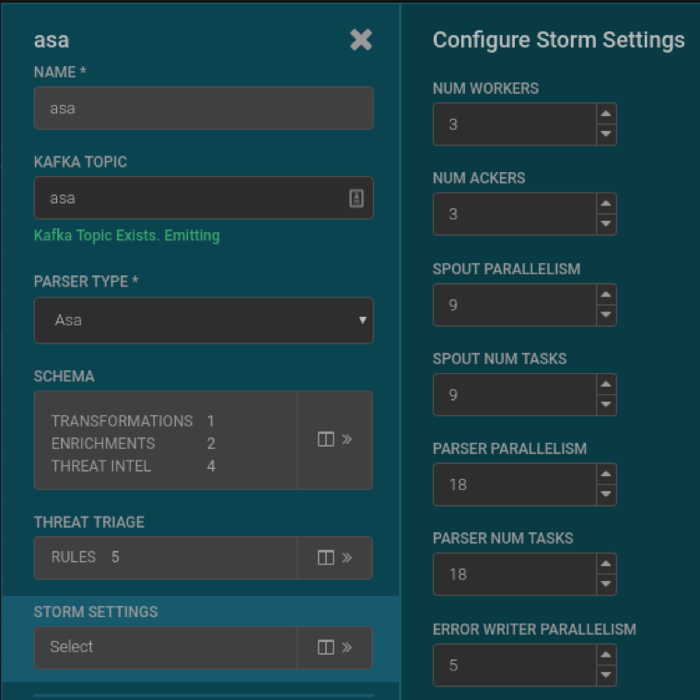The width and height of the screenshot is (700, 700).
Task: Decrease Parser Parallelism value
Action: click(606, 494)
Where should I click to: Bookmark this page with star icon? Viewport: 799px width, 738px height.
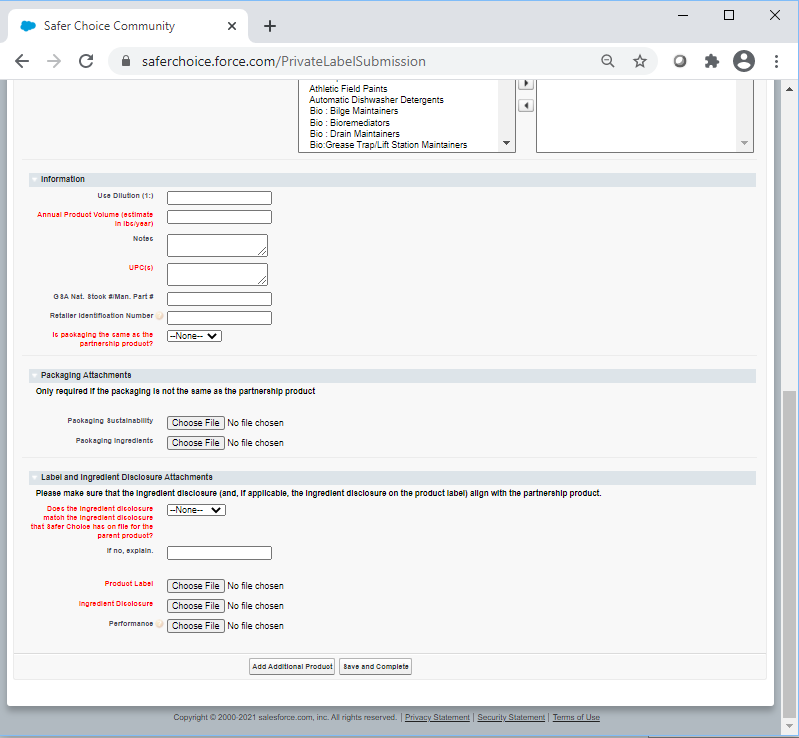click(x=640, y=61)
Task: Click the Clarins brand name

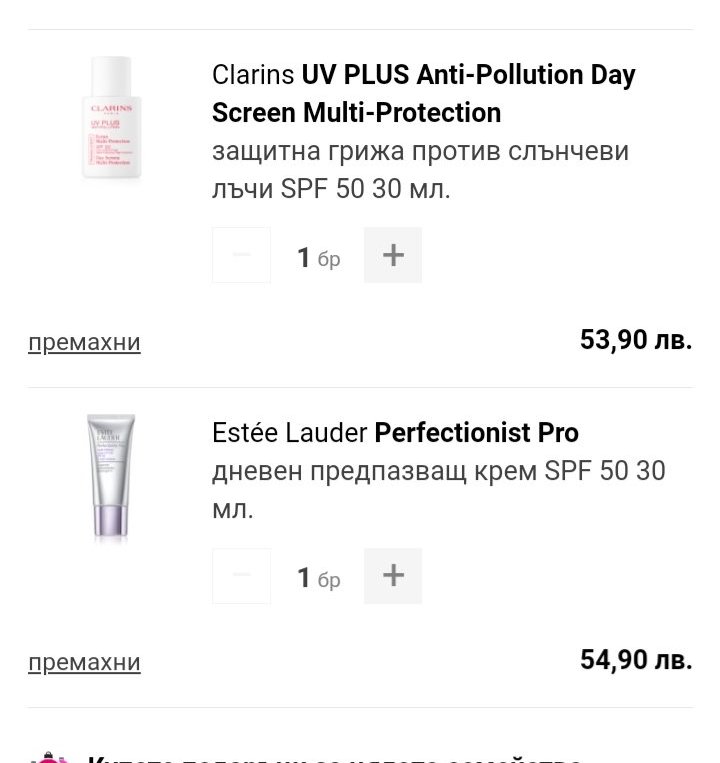Action: click(x=253, y=75)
---
Lines from the one with "Where should I" through the final line of the listing above: copy them exactly, both ends included, and omit every picture.

__Answer to the problem__
Where should I click to: Bookmark this page with star icon? Viewport: 799px width, 738px height.
click(x=640, y=61)
Task: Click the Clarins brand name

Action: click(x=253, y=75)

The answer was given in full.